Florian Mueller of FossPatents, who has generally been bullish about Apple's chances in its litigation, is calling the claims nonsense.
Mueller is especially upset over Whitmore's belief that a settlement charging Google $10 per Android handset would add substantially to the Apple share price.
There is no realistic scenario -- not even a remotely realistic one -- in which Apple can simply tax the Android ecosystem, generating additional income but also keeping market prices and its own margins higher by (in the analyst's example) $10 per device, without losing out on the bottom line.
What is far more likely, Mueller believes, is a result where Android is hobbled by the results of court cases, where it has to work-around iOS features and come up with second-best solutions. “A $10 royalty per device is worth far less to Apple than originality,” Mueller writes.
What Apple is trying to establish in court is differentiation between what it provides the market and what rival products provide. Without that, it faces the same fate it caught from Microsoft and its OEMs 20 years ago, the status of a high-end niche product, and in fact Android's momentum in the marketplace throughout 2011 is in the process of making that happen.
After almost two years of litigation against Android, it has had some impact (not only in terms of court decisions but also in terms of discouraging the Android ecosystem from copying certain features), but in order to get any deal -- whether a flat royalty deal or a more sophisticated deal involving royalties and restrictions -- it needs much more leverage than it has at this stage.
The real problem for Apple lies in the nature of patents. They don't protect the idea of doing something. They protect the way something is done. Patents are published and designed to be worked-around. You create a better mousetrap, you patent the design, but that design becomes the guideline against which competitors can create an even-better mousetrap.

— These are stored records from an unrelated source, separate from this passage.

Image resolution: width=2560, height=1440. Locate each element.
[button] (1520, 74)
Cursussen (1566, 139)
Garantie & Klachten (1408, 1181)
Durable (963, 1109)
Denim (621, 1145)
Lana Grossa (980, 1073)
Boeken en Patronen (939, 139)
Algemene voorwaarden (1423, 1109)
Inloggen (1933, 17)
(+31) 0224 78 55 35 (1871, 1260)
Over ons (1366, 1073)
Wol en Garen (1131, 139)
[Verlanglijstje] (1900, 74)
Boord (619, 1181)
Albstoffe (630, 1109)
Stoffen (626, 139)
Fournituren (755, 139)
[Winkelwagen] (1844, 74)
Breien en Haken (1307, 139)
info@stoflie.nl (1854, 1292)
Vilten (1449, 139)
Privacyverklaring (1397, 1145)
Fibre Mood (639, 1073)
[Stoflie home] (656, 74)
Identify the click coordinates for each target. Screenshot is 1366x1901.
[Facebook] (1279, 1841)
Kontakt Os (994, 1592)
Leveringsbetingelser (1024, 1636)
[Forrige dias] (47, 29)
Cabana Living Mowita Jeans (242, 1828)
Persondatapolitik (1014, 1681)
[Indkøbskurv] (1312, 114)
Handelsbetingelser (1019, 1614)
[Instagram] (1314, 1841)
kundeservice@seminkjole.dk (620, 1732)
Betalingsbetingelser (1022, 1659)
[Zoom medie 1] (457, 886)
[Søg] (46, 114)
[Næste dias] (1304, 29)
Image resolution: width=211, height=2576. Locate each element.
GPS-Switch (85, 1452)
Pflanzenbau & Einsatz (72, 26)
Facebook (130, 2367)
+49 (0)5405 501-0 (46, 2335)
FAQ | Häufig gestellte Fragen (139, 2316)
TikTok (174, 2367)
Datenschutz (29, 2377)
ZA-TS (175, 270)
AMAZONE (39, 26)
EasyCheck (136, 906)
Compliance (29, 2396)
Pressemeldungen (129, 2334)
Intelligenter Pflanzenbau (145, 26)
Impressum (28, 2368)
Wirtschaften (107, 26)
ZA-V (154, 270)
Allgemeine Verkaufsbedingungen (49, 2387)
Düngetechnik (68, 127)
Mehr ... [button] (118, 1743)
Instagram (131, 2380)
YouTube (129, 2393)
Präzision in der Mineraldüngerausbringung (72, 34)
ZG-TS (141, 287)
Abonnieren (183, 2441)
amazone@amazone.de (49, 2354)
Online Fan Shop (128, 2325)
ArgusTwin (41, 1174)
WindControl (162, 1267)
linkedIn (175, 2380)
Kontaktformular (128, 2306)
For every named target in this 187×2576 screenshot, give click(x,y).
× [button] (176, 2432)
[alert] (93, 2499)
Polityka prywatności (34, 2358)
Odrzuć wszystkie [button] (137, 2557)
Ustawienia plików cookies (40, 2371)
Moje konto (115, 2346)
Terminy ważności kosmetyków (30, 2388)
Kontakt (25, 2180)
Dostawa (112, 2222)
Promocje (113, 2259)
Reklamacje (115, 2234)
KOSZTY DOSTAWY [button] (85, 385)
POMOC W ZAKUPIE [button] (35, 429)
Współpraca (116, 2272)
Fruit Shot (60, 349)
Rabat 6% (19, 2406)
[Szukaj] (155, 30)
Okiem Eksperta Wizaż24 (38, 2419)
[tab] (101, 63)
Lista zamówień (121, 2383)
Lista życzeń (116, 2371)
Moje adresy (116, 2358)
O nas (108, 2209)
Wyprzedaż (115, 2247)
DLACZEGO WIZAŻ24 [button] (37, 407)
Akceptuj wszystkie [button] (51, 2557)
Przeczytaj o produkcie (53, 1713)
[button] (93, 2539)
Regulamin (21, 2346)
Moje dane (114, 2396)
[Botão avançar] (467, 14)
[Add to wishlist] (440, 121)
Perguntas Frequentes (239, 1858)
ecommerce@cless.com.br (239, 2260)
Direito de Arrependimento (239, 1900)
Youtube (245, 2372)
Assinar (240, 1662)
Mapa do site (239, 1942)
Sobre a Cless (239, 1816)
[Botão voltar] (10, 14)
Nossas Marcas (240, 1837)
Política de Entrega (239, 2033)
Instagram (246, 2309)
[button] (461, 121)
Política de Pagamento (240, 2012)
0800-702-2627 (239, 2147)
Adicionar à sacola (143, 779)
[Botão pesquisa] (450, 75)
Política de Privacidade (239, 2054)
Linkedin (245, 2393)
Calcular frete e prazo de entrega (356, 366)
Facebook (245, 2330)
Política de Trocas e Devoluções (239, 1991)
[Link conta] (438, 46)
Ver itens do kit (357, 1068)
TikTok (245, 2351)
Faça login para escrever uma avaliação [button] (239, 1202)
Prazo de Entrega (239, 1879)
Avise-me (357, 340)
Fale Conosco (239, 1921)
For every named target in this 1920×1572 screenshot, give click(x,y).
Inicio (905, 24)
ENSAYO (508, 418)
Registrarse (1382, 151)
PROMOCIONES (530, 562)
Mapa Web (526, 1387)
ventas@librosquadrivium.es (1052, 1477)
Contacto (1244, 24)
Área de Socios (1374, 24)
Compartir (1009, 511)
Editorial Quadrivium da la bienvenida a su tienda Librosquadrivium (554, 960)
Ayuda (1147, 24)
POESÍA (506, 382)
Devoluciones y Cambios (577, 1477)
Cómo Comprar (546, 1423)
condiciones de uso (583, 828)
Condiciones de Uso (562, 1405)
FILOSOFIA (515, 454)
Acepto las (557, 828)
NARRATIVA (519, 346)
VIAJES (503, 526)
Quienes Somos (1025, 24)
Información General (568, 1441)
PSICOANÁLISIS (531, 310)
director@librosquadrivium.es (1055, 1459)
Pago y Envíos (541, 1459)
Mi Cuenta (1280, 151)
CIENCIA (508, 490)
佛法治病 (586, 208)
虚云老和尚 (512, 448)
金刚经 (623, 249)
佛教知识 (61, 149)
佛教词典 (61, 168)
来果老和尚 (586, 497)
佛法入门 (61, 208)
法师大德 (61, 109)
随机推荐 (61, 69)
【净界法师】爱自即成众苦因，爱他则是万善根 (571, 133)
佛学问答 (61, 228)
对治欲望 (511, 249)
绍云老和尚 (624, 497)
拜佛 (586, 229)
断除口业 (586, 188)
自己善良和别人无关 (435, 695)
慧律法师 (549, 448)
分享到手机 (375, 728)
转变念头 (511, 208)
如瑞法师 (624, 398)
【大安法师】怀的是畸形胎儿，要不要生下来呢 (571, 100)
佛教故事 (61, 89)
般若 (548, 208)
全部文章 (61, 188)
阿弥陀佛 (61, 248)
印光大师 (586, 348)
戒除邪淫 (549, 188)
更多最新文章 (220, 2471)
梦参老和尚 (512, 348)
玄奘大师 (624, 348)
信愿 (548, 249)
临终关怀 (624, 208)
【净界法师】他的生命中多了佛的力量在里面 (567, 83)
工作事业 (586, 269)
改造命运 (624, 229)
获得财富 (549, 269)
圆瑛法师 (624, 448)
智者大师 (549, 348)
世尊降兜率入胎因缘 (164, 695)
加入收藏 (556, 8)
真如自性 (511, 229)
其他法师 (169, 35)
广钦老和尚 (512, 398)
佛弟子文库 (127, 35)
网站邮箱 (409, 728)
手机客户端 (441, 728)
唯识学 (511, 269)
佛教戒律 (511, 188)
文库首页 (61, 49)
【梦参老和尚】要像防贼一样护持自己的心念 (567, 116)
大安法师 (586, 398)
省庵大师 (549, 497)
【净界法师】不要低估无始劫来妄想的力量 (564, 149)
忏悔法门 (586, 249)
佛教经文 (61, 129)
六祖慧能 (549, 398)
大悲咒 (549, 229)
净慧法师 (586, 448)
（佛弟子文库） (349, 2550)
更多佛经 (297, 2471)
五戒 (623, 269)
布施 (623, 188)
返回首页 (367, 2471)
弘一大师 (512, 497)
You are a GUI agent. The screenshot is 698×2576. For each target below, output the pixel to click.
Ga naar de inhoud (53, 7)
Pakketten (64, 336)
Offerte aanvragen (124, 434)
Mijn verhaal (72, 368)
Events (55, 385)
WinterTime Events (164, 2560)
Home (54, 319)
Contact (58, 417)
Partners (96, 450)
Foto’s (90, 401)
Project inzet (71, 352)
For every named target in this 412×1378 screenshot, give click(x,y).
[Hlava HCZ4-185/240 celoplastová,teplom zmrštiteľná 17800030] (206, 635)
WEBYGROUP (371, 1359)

This can be seen when you look at the ads announced during CES by Acer, the Chinese PC maker. The ads look like clones of those for Apple's own products, and they copy the basic structure of Apple's offerings – MacAir devices for the desk, mobile devices for the hand, a cloud to tie it all together.
Apple may be able to sue Acer and get the ads changed, but the damage they are doing would already be done. And they can't keep Acer from having a similar product line to Apple in any case. All they can do is assure some form of differentiation, and that only after a long period of time.
It may not be enough to keep Apple from niche status in the long run.
Additional disclosure: I changed the headline to make it less confrontational and make it clear that my sources aren't calling for a market share decrease as a result of litigation, just a limited increase.